Smith: We don’t use nearly as much water as we do electricity. Electricity is a heavier lift. It’s a larger investment. And it comes after several decades where electricity production in the United States was basically flat. If you look at the approach that we’re taking in terms of partnering with utilities, paying our own way, I think we can address this problem to the satisfaction of local communities. At the end of the day, it requires the approval of the utilities commissions.

Who are you talking about when you say you disagree with those who say AI is so beneficial that the public should help pay for the electricity the technology needs?

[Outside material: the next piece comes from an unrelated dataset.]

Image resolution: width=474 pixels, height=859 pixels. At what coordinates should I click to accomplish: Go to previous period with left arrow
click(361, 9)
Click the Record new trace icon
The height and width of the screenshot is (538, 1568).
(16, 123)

Smith: I shouldn’t name names. First of all, we wholeheartedly agree with the positive impact that AI is going to create for the future. But we don’t think that the public should be devoting tax dollars to pay for the improvements in the electricity grid that are needed to serve data centers. Private companies can incorporate that into their financial planning, especially when you look at things like improvements on the transmission side or improvements in substations.

Clean energy is not a priority for the current presidential administration. Are you still pushing for the electricity to power your data centers to be clean?

Smith: We set a goal for ourselves in 2020 of being what we call carbon-negative by 2030. That requires that we reduce the amount of carbon emissions that we create, and that we then remove from the environment each year, beginning in 2030, more carbon than we emit. We have not changed course on that. There are times when the power that is coming to our data centers is generated by something like natural gas. We can work with a utility to ensure that it’s cleaner natural gas, but beyond that, we also invest in bringing to the regional grid new sources of carbon-free energy as well, whether it’s nuclear, solar, hydro or others.

To what extent are you on track for the 2020 commitments?

Smith: On the carbon commitment, we have a clear path to reach our goal in 2030. As we often say, progress is lumpy, not linear. A lot of what we’re doing in the middle of the decade is making the investments that will benefit us at the end of the decade. It’s not like walking upstairs, where every step is the same length. But overall, I continue to be confident in our ability to meet our goals at the end of the decade.

What’s your position on groups calling for Wisconsin to pause AI data center approvals until there’s a plan to ensure these projects won’t harm communities?

Smith: We are supportive of Wisconsin developing a comprehensive electricity plan. I don’t think our project should be paused to wait for that. We’re partnering to build out and improve the electricity grid in southeastern Wisconsin. A rate tariff that we have proposed to the public utility commission would impose on Microsoft additional costs that we would help pay for in the state. And because of other investments we’re making, including a 150-megawatt solar farm.

AP writer Todd Richmond in Madison, Wisconsin, contributed to this report.